The initiative involved influential figures able to make an examination about the disease and communicate incisive social messages through posters. But how can we help address a public health crisis through visual communication? The answer is given during the panel discussion in which Elizabeth Resnick, Professor Emeritus of Graphic Design at Massachusetts College of Art and Design in Boston, Dr.

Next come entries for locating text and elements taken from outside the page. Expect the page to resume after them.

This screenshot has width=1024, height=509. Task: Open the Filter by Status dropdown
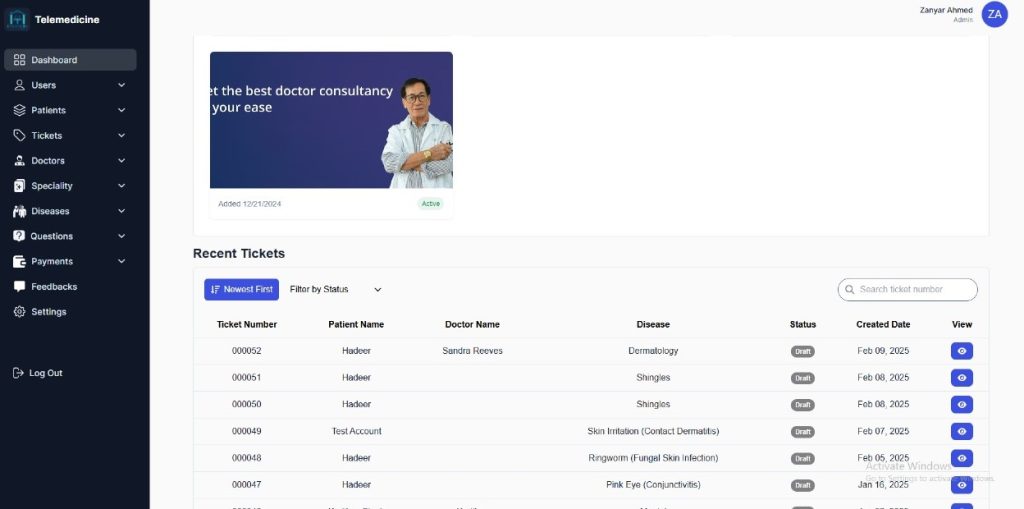point(335,290)
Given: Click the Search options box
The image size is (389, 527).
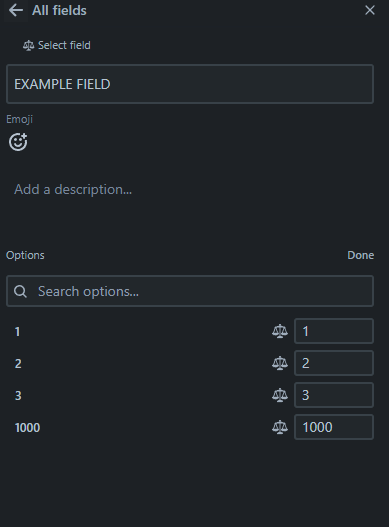Looking at the screenshot, I should [x=190, y=291].
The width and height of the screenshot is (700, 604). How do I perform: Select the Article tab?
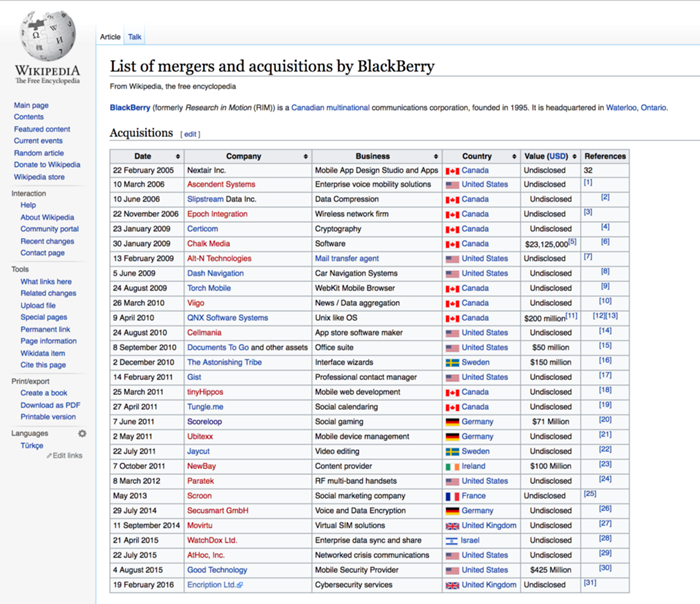click(x=110, y=37)
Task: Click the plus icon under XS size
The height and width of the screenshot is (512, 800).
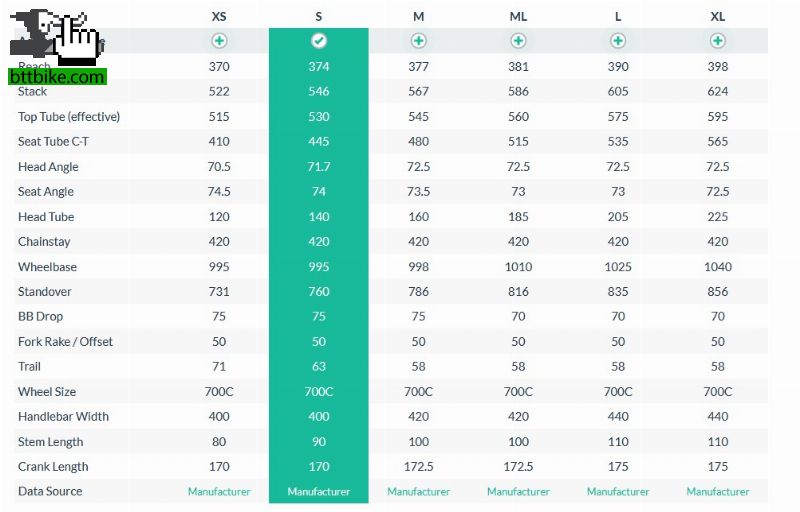Action: tap(219, 41)
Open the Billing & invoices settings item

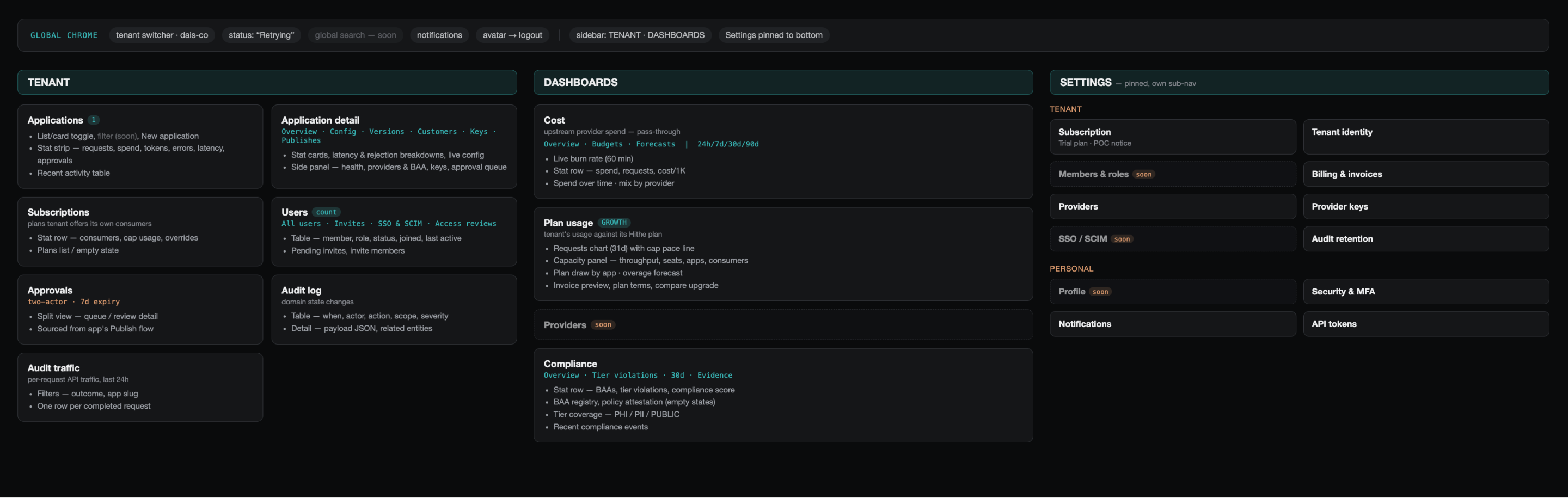point(1425,174)
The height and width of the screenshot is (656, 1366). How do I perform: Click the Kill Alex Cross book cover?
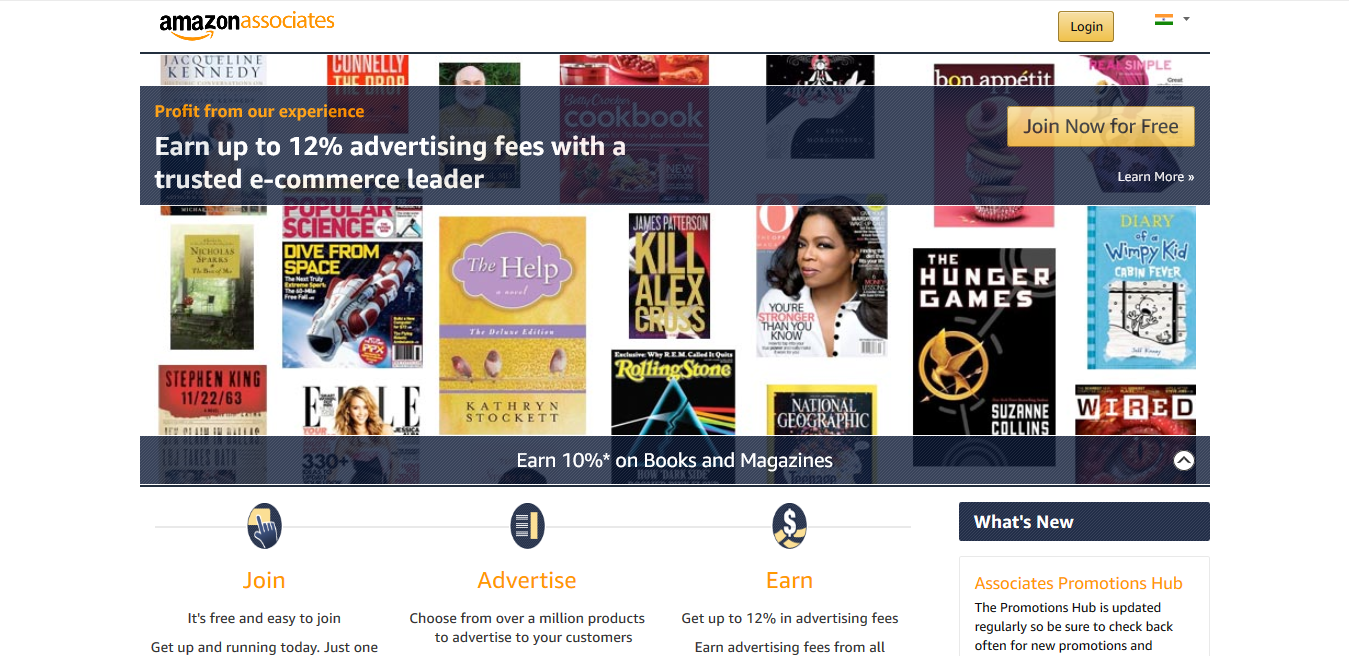tap(669, 275)
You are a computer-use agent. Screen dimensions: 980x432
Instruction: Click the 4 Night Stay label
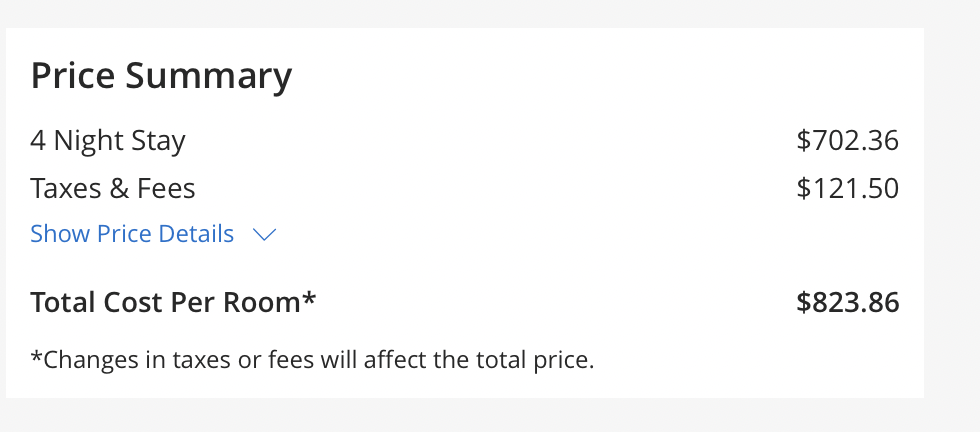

Weirei Wang, Associate Professor at the FIU Communication Department and Rashida Biggs, for the Department for Health Promotion and Prevention of Diseases at FIU. A historical disquisition that addresses the theme of the poster from the political-sociological point of view: Using the posters of the collection, Elisabeth Resnick makes a historical examination through which she maintains that it is necessary to differentiate the message in the different cultures, from country to country: they are an example of the more or less explicit posters such as those produced by Oliviero Toscani in Italy and that have made a lot of fanfare, rather than those produced for the population of Australia with symbolic references to Aboriginal graphics: “It is necessary to graduate the explicit explanation of the images that they are immediately perceptible ”, says Elisabeth Resnick to which she adds the fact that it is fundamental to enter the community, take part in it and do research to be able to focus on the message being conveyed in the most appropriate way possible. And to those who ask why Miami is the nerve center of this epidemic, Rashida Biggs replies: “In Miami people are beautiful and beauty is not associated with illness”. In addition to the poverty that does not allow access to drugs, it seems that the factor appears to be the key element: it is during parties, it is in the concept associated with Miami as a vacation without limits.
But in addition to the cultural aspects related to the disease and the meaning of the posters, the initiative has also provided practical workshops, with free entry aimed at the challenge of designing with empathy. Focusing on the theme of the poster as a means for social change, four different stations have been set up including two workstations in the shop, an old style with paper and colors and a new style with digital, thanks to the guys at Barry University, and two workstations made available to the IS Project: a traditional Letterpress that is a machine that uses a printing technique with text and images in relief and a modern Letterpress with photopolymer plate. Different methodologies of approach, a single purpose, to give the poster the functionality for which it was born: to convey messages that encourage social pro-positivity.
The event was sponsored by Southeastern Printing with the support of the FIU history department, Herbert Wertheim College of Medicine of the FIU, Unity Coalition | Coalición Unida and the Ambiente magazine.